Talking turkey this post-Thanksgiving, let’s chew on the track of Gold in the above Scoreboard, which shows price in 2017 now as more buoyant than it was coming into year-end 2016. But the centerpiece trading range across the entirety of the track is the 1200 “handle”, (a trading term used to express price by a round number).
And truth be told, regardless of the endless rationale, analyses, prognostications, hype and gripe across the spectrum of Gold writers, stackers, traders and investors, Gold these past five years has pretty much made its home in the 1200s. Whilst day-in and day-out, there are expectations that Gold may at any moment suddenly be off up into the 2000s, (or in some views, boffed down into the 800s), at the end of the day, “we ain’t really going nowhere.”
To be sure, Gold’s guiding light — the debasement of currencies — traditionally has been “de rigueur” for price gains, certainly so through the mania of monetary manufacturing millennium-to-date — at least until five years ago: come 2013, Gold did not resume gaining following its fall from the all-time high in 2011.

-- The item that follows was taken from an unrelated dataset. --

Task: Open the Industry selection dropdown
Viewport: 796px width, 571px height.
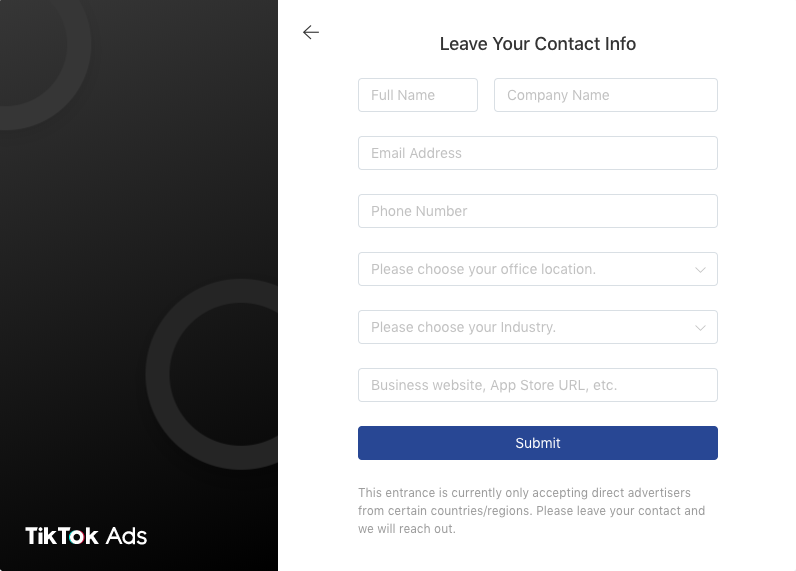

Oh yes, since then, the Stateside money supply (M2) has further increased by 31% (from $10.5 trillion to $13.8 trillion), but it has not worked a whit into the price of Gold. Rather, Gold by the consensus of all trading pressures is being valued “in as nauseam perpetuity” around 1200. The following graphic bears this out: it charts the closing weekly price of Gold by its “hundreds handle” for the past 17 years, the last five of which oscillate in and around the 1200 handle:
In viewing price this way, you’ll recall it’s no wonder we were recently told with respect to Gold by a financier friend in Monaco: “Well, it’s dead money, isn’t it.” Moreover, we’ve poked our own fun at Gold, quipping in a missive this past May that in ten year’s time, the voice from the radio shall say: “The Dow has reached 30,000 for the first time ever, Fed accommodation pushing the money supply across the $100 trillion mark; Oil is still clinging to the 200 level, while London Gold is 1279 the ounce.” Terrific.